In The Wind Waker, Link finds the Master Sword inside the sunken Hyrule Castle. It is once again presented as the only sword capable of defeating Ganondorf. The sword blocks Ganondorf's magical powers and freezes time around the castle. When the blade is removed from its pedestal, it restores Ganondorf's minions and magic and it loses its power to repel evil. Once Link has replenished the Master Sword's power, he is able to destroy Ganondorf by plunging it into his forehead and turning him to stone.

When Link seeks out the Master Sword in Twilight Princess, it is located on its pedestal deep in the woods in the Sacred Grove within the ruined Temple of Time. Retrieving the sword is the only way to break the sorcerer Zant's magic, which has turned Link into a wolf. When he returns to the Sacred Grove later in the game, he uses the sword to open a path in time. The sword becomes more powerful when it is infused with the divine power of the Sols. As in previous games, the Master Sword is finally used to kill Ganondorf by stabbing it into his chest.

In Skyward Sword, the Master Sword plays a central role in Link's journey to defeat the main antagonist, Demon King Demise and prove himself as the hero. The plot charts the weapon's transition from the Goddess Sword, a weapon left by the goddess Hylia, into the Master Sword. Link uses three Sacred Flames to forge the Goddess Sword into the Master Sword and, after defeating Demon King Demise, seals him inside the sword by placing it in its pedestal. In the finale, a humanoid spirit named Fi, who acts as Link's companion throughout the game, is placed in an eternal slumber within the Master Sword.

Link again retrieves the sword from its pedestal in the Lost Woods in A Link Between Worlds, after collecting three Pendants of Virtue and then rescues Seven Sages and Princess Zelda. During the game, the Master Sword is upgraded by blacksmiths in Hyrule and Lorule after Link collects master ore from various locations, making it a more powerful weapon.

- _Questions on the material_:
(a) In the text about the Master Sword, where does Link find the sword in The Wind Waker?
(b) Continue the text about the Master Sword in the Zelda games from the point where it ends.

- _Raw data_:

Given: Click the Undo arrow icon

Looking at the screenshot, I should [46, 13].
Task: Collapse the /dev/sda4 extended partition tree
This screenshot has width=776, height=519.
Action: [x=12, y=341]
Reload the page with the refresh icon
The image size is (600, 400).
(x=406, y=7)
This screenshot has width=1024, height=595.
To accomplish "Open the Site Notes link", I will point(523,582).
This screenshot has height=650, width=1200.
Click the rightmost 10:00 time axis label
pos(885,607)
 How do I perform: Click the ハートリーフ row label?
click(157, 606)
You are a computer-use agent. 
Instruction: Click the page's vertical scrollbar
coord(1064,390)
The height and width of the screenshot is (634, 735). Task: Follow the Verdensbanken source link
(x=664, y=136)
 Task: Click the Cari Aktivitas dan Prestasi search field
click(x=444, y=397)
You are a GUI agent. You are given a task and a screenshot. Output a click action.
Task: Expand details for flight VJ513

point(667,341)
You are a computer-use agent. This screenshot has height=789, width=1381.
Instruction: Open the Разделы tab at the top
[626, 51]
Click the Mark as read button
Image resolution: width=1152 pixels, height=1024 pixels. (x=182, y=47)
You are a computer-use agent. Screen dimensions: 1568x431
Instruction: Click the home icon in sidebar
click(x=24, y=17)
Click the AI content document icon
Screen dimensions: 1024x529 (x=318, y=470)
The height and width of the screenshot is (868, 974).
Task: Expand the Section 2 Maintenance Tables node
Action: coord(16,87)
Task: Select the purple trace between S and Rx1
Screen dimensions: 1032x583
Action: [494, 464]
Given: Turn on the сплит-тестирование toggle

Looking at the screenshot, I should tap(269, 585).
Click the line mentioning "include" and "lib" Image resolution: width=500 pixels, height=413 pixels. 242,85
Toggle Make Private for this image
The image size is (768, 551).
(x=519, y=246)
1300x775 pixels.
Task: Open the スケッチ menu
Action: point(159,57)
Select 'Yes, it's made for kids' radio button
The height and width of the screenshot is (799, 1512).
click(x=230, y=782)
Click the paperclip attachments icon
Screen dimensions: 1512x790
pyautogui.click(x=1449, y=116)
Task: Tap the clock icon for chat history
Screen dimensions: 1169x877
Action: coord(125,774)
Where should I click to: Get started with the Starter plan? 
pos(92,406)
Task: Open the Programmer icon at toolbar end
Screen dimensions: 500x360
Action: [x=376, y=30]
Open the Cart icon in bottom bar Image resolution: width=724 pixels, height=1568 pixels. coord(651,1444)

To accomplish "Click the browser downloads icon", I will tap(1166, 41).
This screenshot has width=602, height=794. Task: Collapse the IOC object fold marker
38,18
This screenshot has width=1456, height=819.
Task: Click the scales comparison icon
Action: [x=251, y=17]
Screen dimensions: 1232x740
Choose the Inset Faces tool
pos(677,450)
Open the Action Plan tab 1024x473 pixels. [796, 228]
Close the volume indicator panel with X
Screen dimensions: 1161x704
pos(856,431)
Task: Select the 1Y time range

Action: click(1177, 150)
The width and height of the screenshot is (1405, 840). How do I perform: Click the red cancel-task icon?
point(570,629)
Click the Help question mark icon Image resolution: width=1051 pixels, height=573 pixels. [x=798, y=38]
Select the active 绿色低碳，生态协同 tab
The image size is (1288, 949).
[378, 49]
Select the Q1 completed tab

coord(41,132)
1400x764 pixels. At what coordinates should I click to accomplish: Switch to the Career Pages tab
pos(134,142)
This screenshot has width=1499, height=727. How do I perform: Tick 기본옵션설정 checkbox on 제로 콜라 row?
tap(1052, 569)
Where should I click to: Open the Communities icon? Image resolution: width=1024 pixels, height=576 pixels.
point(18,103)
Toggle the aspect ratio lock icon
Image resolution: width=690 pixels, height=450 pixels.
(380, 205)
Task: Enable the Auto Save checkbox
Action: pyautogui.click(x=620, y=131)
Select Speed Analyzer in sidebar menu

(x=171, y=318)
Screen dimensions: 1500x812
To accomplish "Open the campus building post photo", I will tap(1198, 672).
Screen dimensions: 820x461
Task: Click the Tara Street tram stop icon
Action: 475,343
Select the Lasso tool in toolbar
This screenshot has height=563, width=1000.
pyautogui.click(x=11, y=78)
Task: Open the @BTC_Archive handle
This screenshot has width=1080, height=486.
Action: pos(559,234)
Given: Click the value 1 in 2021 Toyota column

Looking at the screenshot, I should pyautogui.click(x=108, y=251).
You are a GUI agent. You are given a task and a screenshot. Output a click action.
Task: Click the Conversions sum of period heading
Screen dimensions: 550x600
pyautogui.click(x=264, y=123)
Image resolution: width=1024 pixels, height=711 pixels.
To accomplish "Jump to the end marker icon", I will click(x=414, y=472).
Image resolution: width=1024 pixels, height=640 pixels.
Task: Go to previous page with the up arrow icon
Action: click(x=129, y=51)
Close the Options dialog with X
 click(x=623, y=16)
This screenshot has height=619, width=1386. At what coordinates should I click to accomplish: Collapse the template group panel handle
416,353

- _Responses_:
(a) Inside the sunken Hyrule Castle.

(b)
Throughout Breath of the Wild, Link can obtain the Master Sword once he is strong enough to pull it from its pedestal. It is located deep in the Lost Woods within Great Hyrule Forest. In this game the sword is heavily damaged and covered in Malice after being used in battle against Calamity Ganon 100 years before the events of the game. After successfully retrieving the repaired Master Sword and purchasing the DLC, the player is given the opportunity to tackle one of the end game challenges named "The Trial of the Sword", which is aimed at advanced players. Upon successfully completing all of the levels, the Master Sword is permanently upgraded to its highest attack level.

In Tears of the Kingdom (2023), the sequel to Breath of the Wild, Link begins the game wielding the Master Sword, only for it to be shattered by Ganondorf's power. After he awakens on the Great Sky Island with the broken sword, he sends it back in time to Zelda, who time-traveled back to the era of Hyrule's founding. To defeat Ganondorf, Zelda chooses to consume a secret stone to transform into a dragon, allowing the Master Sword to regain its sacred energy over millennia. In the present day, Link finds Zelda in her draconified form and pulls the Master Sword from her skull. Like other weapons in the game, the Master Sword can be fused with various materials to make it more powerful in combat.

=== Other media ===
The Master Sword has made appearances in various other video games. Link appears with the Master Sword as a playable character in the original 1999 Super Smash Bros. In Super Smash Bros. Ultimate, Link also appears as a playable character in eight different costumes that include the Master Sword and Hylian Shield. The Master Sword has also made an appearance in Animal Crossing games and Soulcalibur II. In Nintendo Land, players can wield the Master Sword as part of The Legend of Zelda: Battle Quest. Link makes a cameo appearance with the Master Sword and the Hylian Shield in Scribblenauts Unlimited. In Bayonetta 2, Bayonetta is able to use the Master Sword after equipping Link's costume. In the racing game Mario Kart 8, the Master Sword was introduced with Link in the first DLC. It also makes an appearance in the Hyrule Circuit as a statue inside the castle. It is also obtainable as gear alongside the Hylian Shield in the Nintendo Switch version of The Elder Scrolls V: Skyrim. The Master Sword was also introduced in Super Mario Maker 2 with a Zelda update in 2019. The sword transforms Mario into Link and bestows a range of special abilities. In the hack and slash video game Hyrule Warriors (2014), the Master Sword appears as a prominent weapon. Link can use it in battle alongside the Hylian Shield, and after completing certain tasks, the sword has the capability of emitting the sword beam. In Hyrule Warriors: Age of Calamity (2020), Link is able to use the Master Sword throughout the game after defeating an antagonist named Astor and retrieving the blade from its pedestal. Once obtained, Link is able to level up the sword by fusing other weapons into it and add unique effects by equipping it with Seals. The fully maxed out Master Sword then unlocks an additional sword beam attack when Link is at full health. The Master Sword has also been featured prominently in Zelda-related media, including books and other merchandise.

=== In popular culture ===
The Master Sword features in the lyrics of a single inspired by The Legend of Zelda series titled "Power of the Triforce" by British metal band DragonForce.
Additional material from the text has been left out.